Doug Hoggarth, Fish Hoek
It is generally understood and accepted that, due to the drought, stringent water use restrictions were introduced. We were requested, or rather, “instructed” to reduce consumption and in order to ensure compliance, a seriously escalating tariff was introduced to penalise those who may have been inclined to disregard the rules.
The escalating tariff should have made adequate provision for the loss of revenue in respect of the reduced sales. lf it didn’t, someone got their sums wrong.
As a result, someone stayed awake at night dreaming up another way of extracting even more money from us and introduced a “standing charge” based on the size of one’s pipe.
While a charge for services rendered may be determined on this basis for some businesses, it has absolutely no merit in this situation.
It is quite possible that I may have been endowed with a bigger pipe than some other blokes, but the size of my pipe has no influence on the amount of water I use.
A meter is installed for this purpose. There is therefore no justification to charge me a higher price for water than that charged for someone with a smaller pipe.
It is widely accepted that size doesn’t matter.
It’s what you do with it that counts!
Well, my big pipe performs no other function than to deliver water into a meter which measures the amount of water that passes through it, just as it does for blokes with smaller pipes.
For the record, my water account for 17 January 2018, reflects an amount of R28 in respect of 7kl of water used. However, the account dated 10 July 2019 reflects an amount of R 107.68 also for 7kl of water used.

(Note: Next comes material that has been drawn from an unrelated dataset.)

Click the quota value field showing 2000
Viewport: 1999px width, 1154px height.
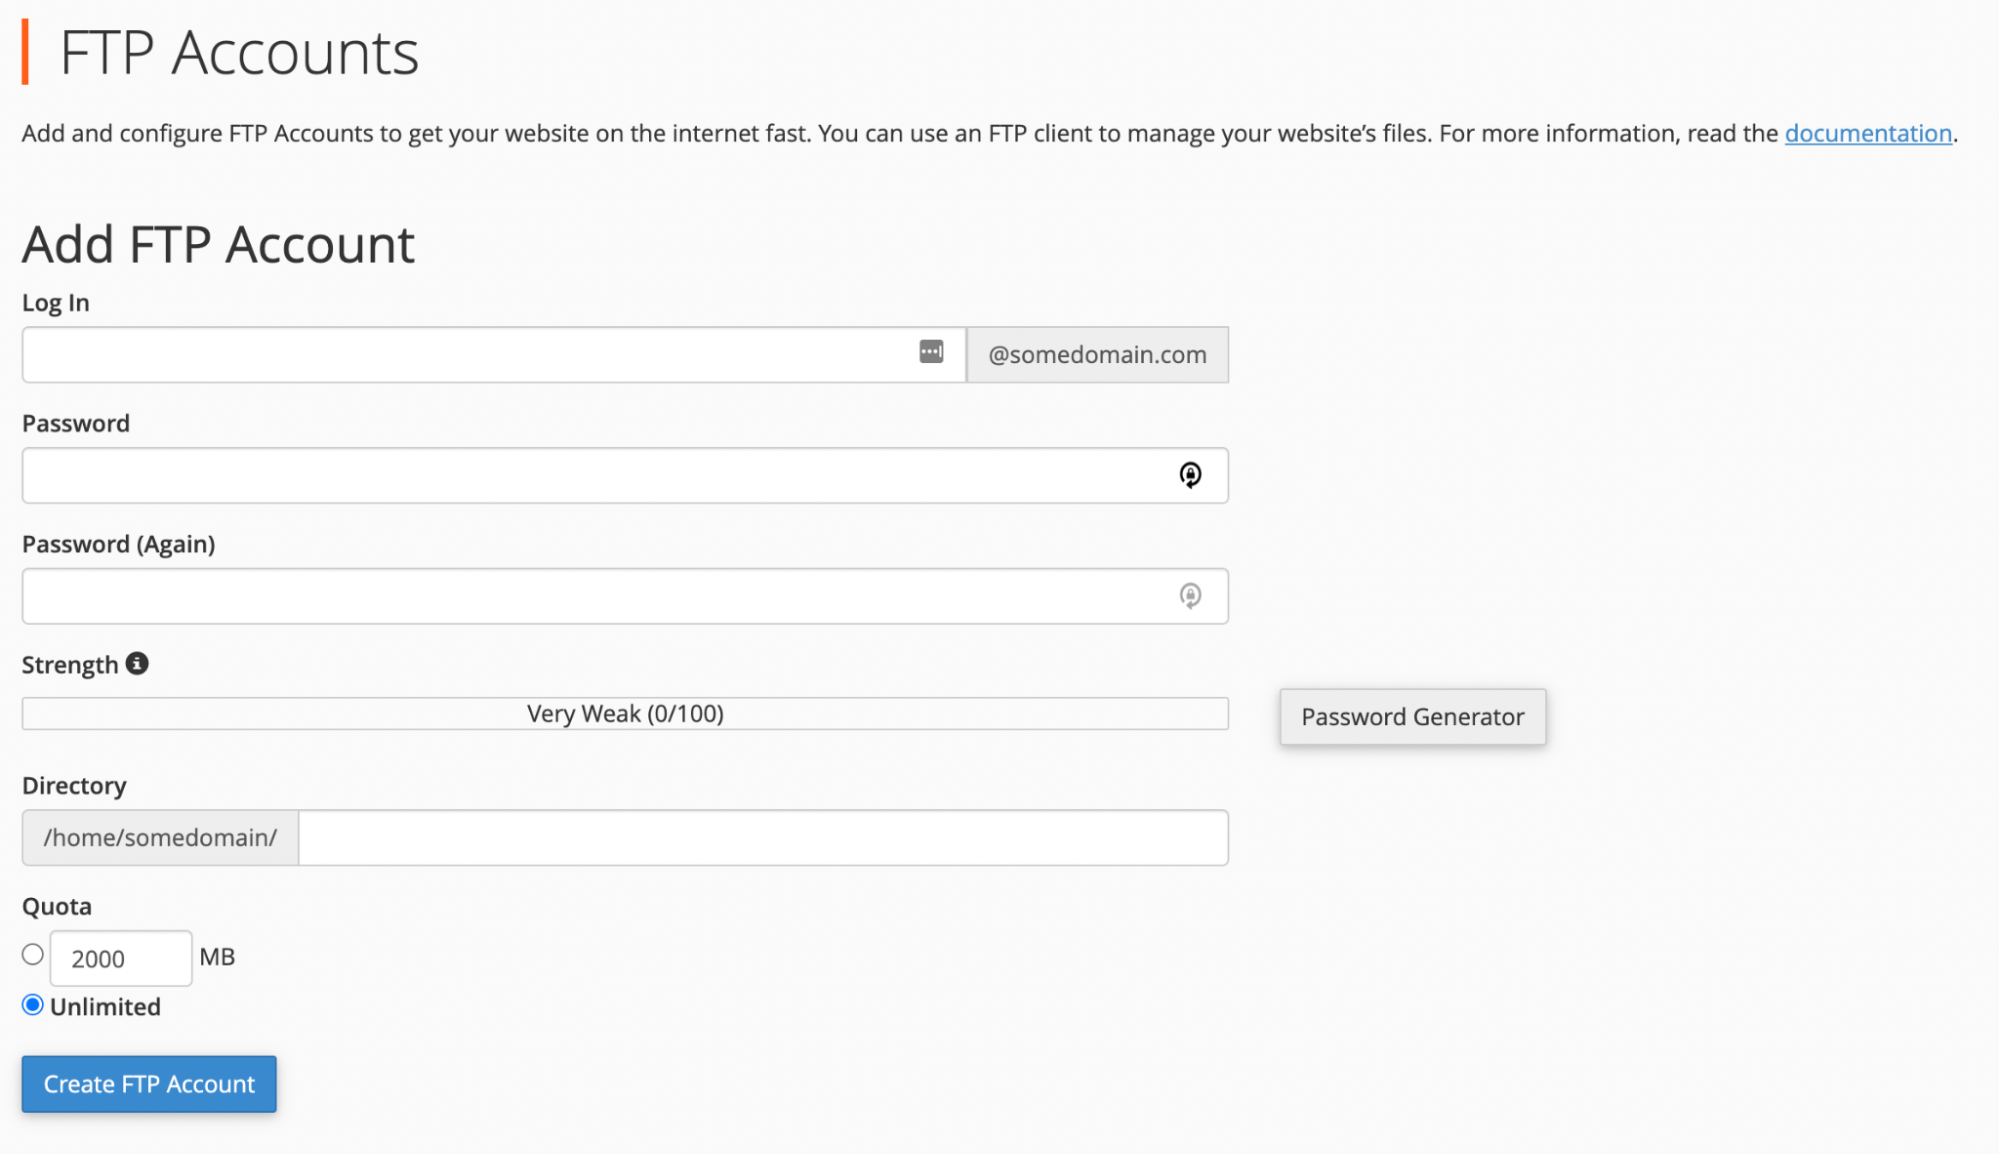(120, 958)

This equates to an increase of almost 385% and this excludes the “standing charge” in respect of my big pipe.
When the additional R100 standing charge is factored in, it pushes the increase to just over 740%. To add further pain, VAT is also added proportionally.

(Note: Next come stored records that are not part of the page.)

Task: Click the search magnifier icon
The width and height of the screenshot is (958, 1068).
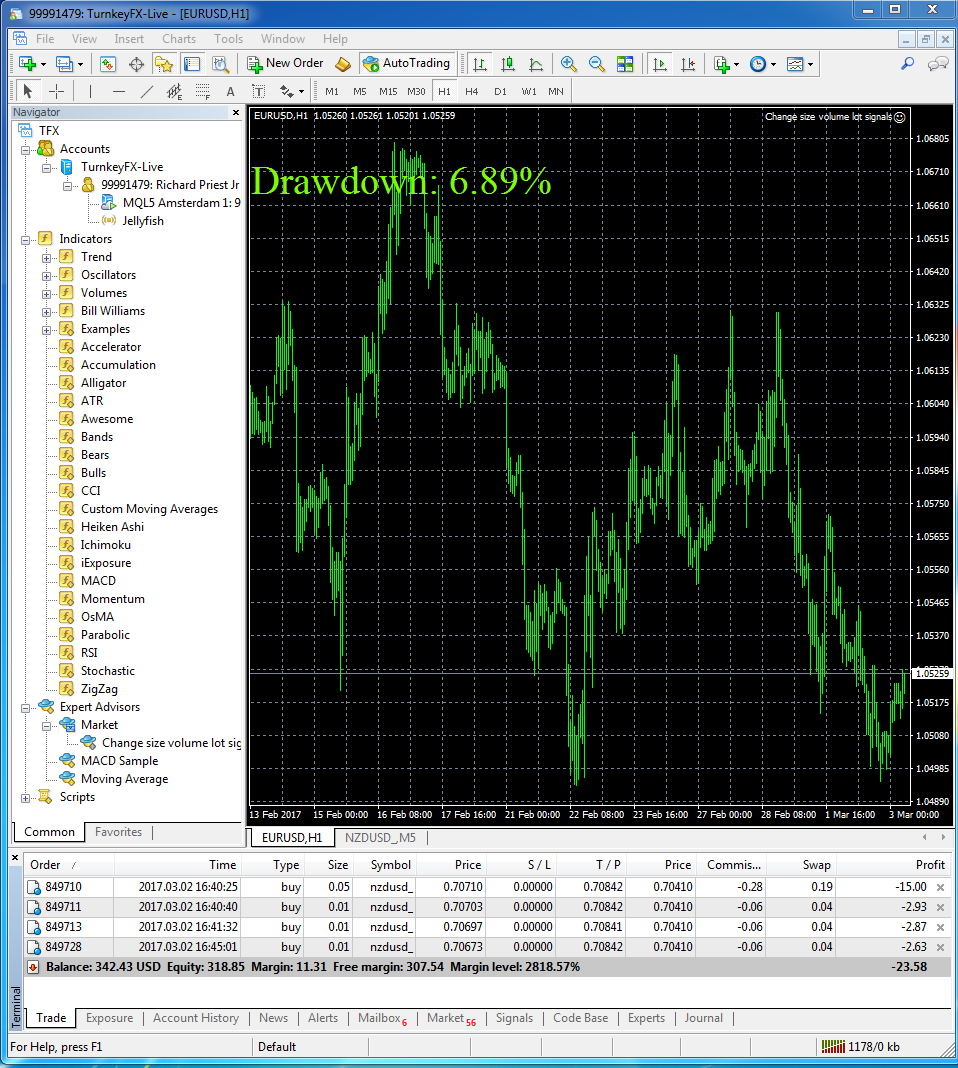Action: click(x=907, y=63)
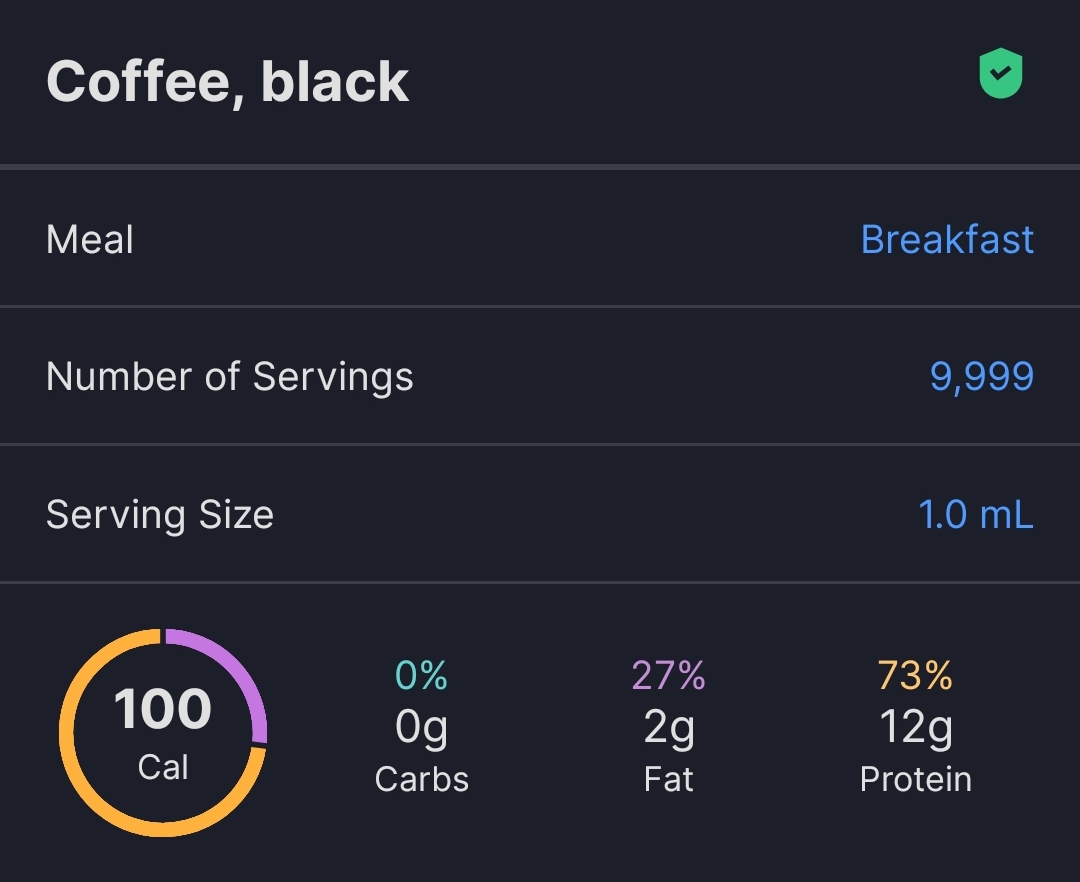Select the 12g protein amount
Viewport: 1080px width, 882px height.
pos(915,727)
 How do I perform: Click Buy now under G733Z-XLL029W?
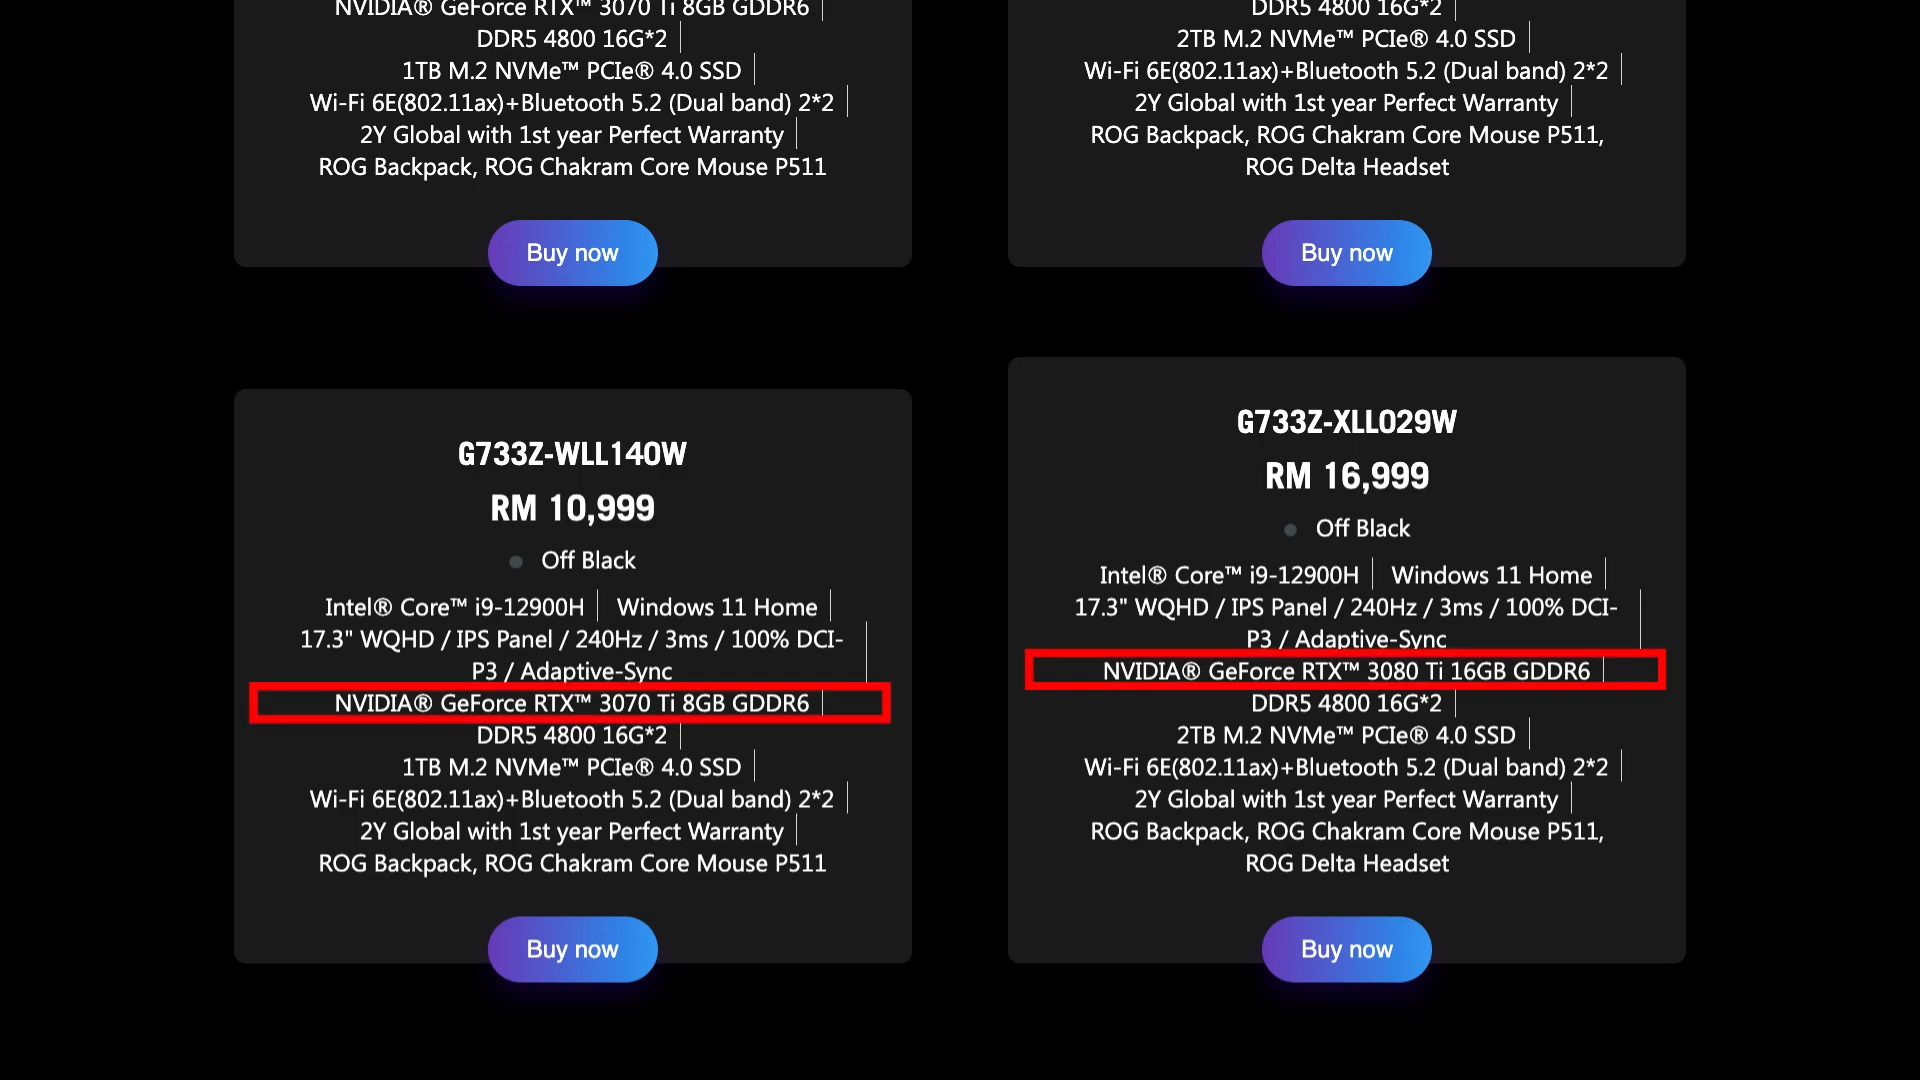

ln responses to previous correspondence, we have been given statistics reflecting the extent of the facilities being serviced.
I request Xanthia Limberg to inform us by what percentage these facilities have increased since the commencement of the drought.
We are now being informed that the standing charge must remain in force because we are using 30% less water than we were prior to the drought.
Of course we are.
What else would one expect? Water restrictions are still in place despite all of the dams being full. Remove the restrictions and we will probably increase the frequency of having a shower to more than once a month and, consequently, more water will be sold. The tariff should then revert to the levels prior to the drought.
So, I suggest that it’s high time that Xanthia Limberg stopped telling us fairy stories and thereby insulting our intelligence.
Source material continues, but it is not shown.